The Bible talks about the critical importance of essential and sound doctrine, and I’m sure we all agree with that. Many of us are aware that Biblical illiteracy is also definitely a concern these days. But is there something else . . . something beyond that nice tidy exegetical line that we feel comfortable with, and sure about in our interpretations and understanding of Scripture?

Paul prays that Christians would be able to “know the love of Christ which passes knowledge.” (Eph 3:19, NKJV). Now, is this a contradiction? An oxymoron? How can we “know” something which actually “passes knowledge”? Or know that which is beyond knowing?

It seems that Paul is saying (and praying) something to the effect that our relationship and our dealings with God must go beyond merely our intellectual and rational processing of Biblical doctrines about Him. It must go beyond trying to confine God into any nice tidy systematic theology. It involves a knowing of His love, and therefore a knowing of Him personally. That can only be produced in us and increased in us by the Holy Spirit because it’s His love: “the love of God (that) has been poured out in our hearts by the Holy Spirit” (Rom. 5:5).

This is of course totally supernatural. And the very definition of eternal life itself that Jesus gave is that we “know You, the only true God, and Jesus Christ whom You have sent” (John 17:3). But how we experience Him and know Him and His love is probably as different for each of us as is our own created uniqueness in the first place. So objective truths about God in His written Word were never meant to be an end in themselves. They were intended to result in a personal knowing of Him, the “Living Word.” That is actually subjective in the sense that we are all at different places on this journey. If a family hears exactly the same story together, even though they all experience the hearing of it accurately, the five year old, the teenager, and the parents in that family are going to understand and respond to it quite differently, yet still appropriately.

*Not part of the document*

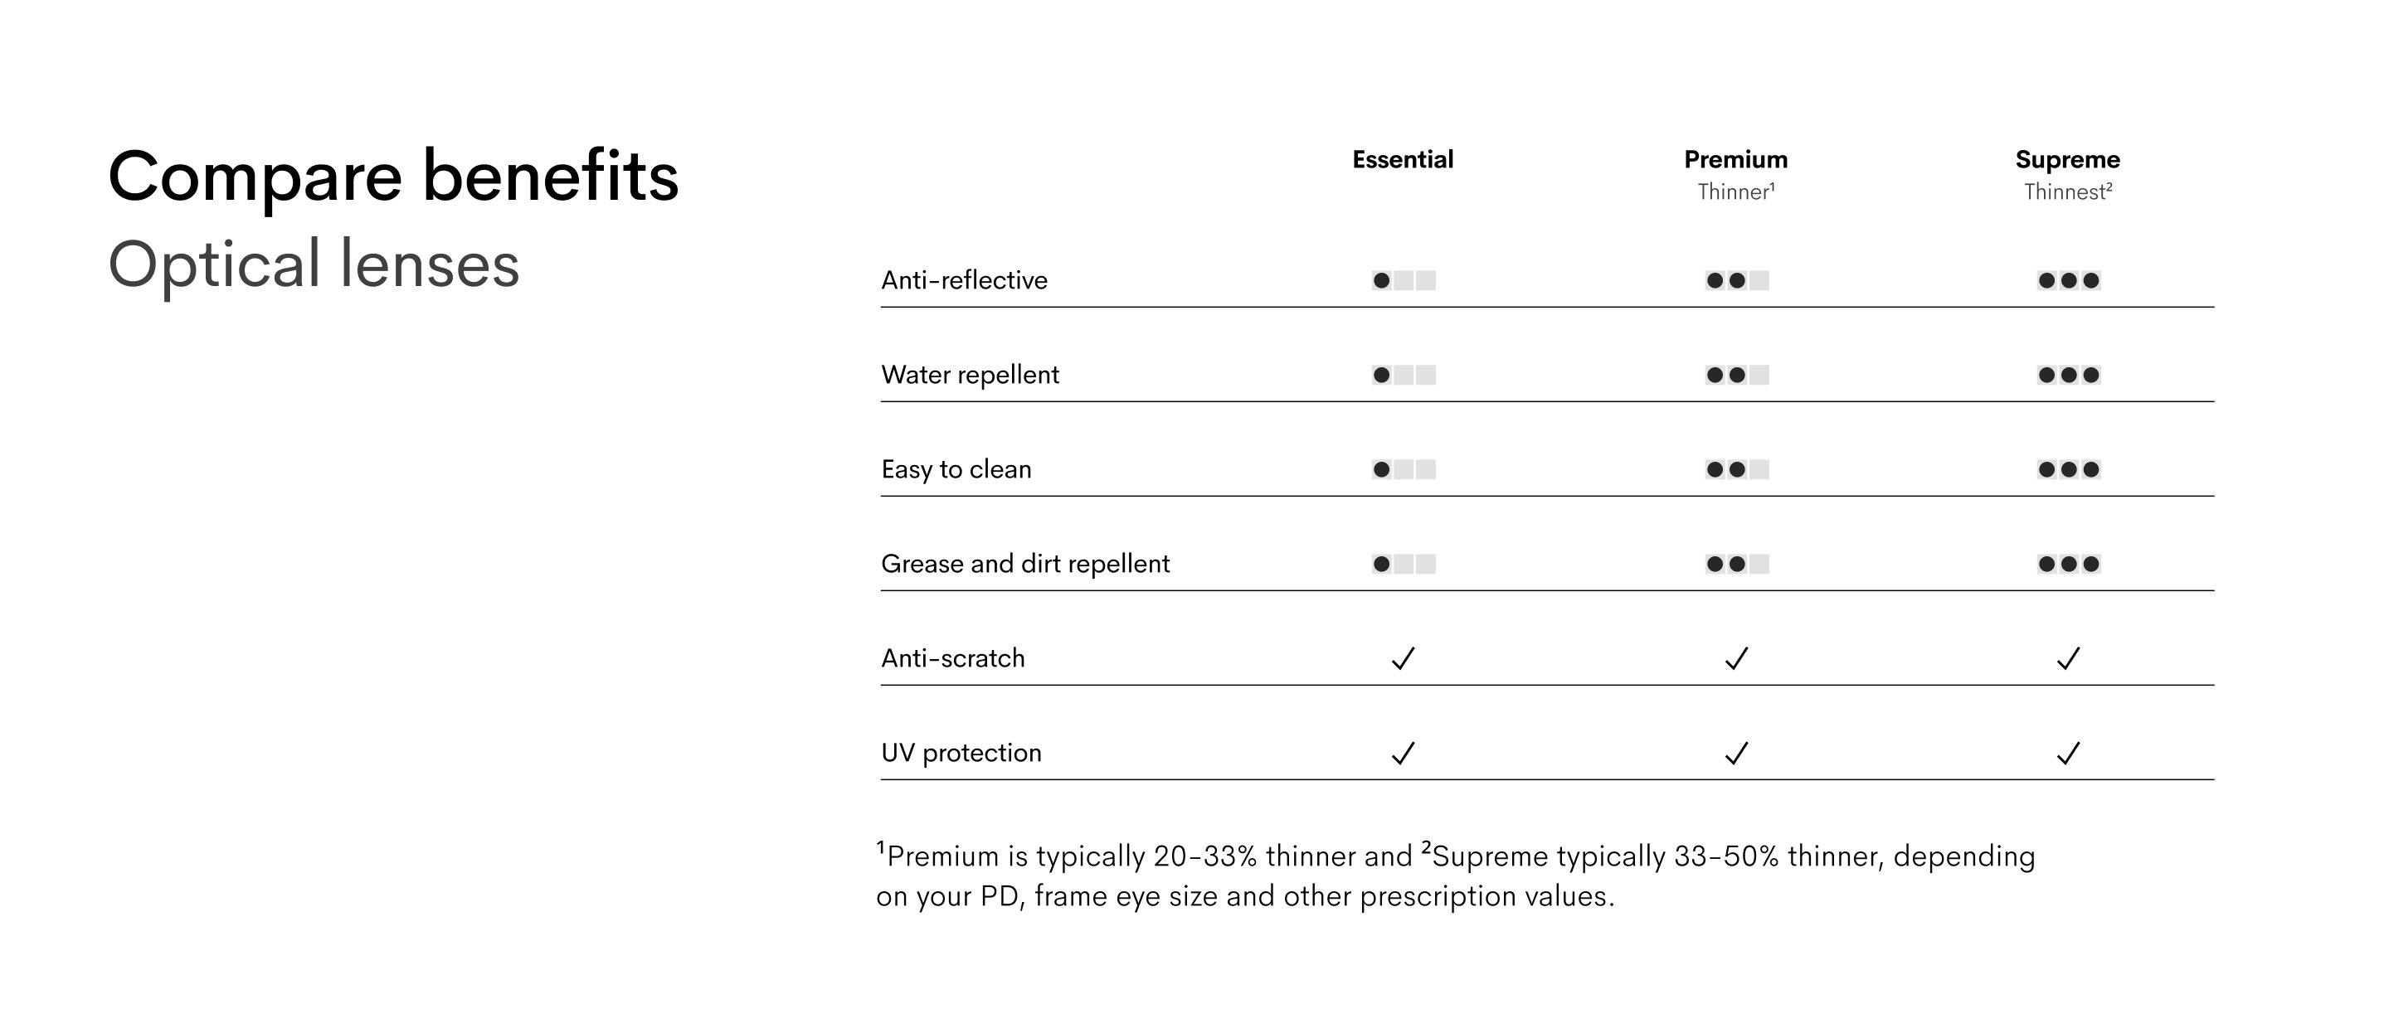Screen dimensions: 2389x1033
Task: Click the Water repellent row label
Action: (969, 375)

Eugene Petersen reminds us of something important that I for one have needed to hear. Petersen has a glittering academic resume and intellectual gifts, and should therefore know what he’s talking about when he says that an academic “students-getting- ready-for-an-exam” approach to the Scriptures is a “poverty-stricken” approach. He warns that we are so easily tempted to “use” and “apply” Scripture (in sometimes manipulative ways), rather than just humbly coming before it in a listening/responding way, where we seek to just prayerfully submit to it. As Petersen aptly says in his book Living the Message, we need to “let the Word use us, rather than using the Word.” In other words, to follow the same approach we want to have in our relationship with the “Living Word”, Christ Himself.

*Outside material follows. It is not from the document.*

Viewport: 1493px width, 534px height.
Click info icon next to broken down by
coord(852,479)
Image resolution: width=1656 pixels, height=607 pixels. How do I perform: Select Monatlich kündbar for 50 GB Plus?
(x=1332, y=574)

But could it be that here in the West especially, our whole educational system has geared many to assume that the “academic” approach is all we really need – even with Scripture? Are we to be content with just an intellectual Christianity? Where we read the text only to analyze and extract information in order to “win” theological arguments, and end up with sometimes even more unnecessary divisions in the Body of Christ?

Isn’t it interesting that in China in 1949 there were about one million Christians, and by about 1952 the communists had eliminated all foreign influence there? No missionaries, no seminaries, no Bible colleges, and not even many Bibles. Many Christians in the West were concerned, “What’s going to happen to persecuted Christianity in China?” About forty or so years later China began opening up again, and the world discovers there are now 80 to 100 million Christians there, and the fastest growing church in the world! Ironically, during the same period Christianity in the West has declined rapidly. Why? Perhaps because they came to “know” more of that which we all need more of; that which “passes knowledge.”

I just want to say in closing how blessed we have been in experiencing the love and fellowship of Christ in so many ways through getting to know more of our family in Christ better in all the southern house churches during Dave’s absence. We have seen your love and care for one another, and others in the reaching out and inviting neighbours and people around your respective areas in His love. We sometimes see new folks as a result. What a blessing to worship the Lord with you all. And thank you for your really encouraging love, prayers and support for Jackie and me! Bunches of blessings to all.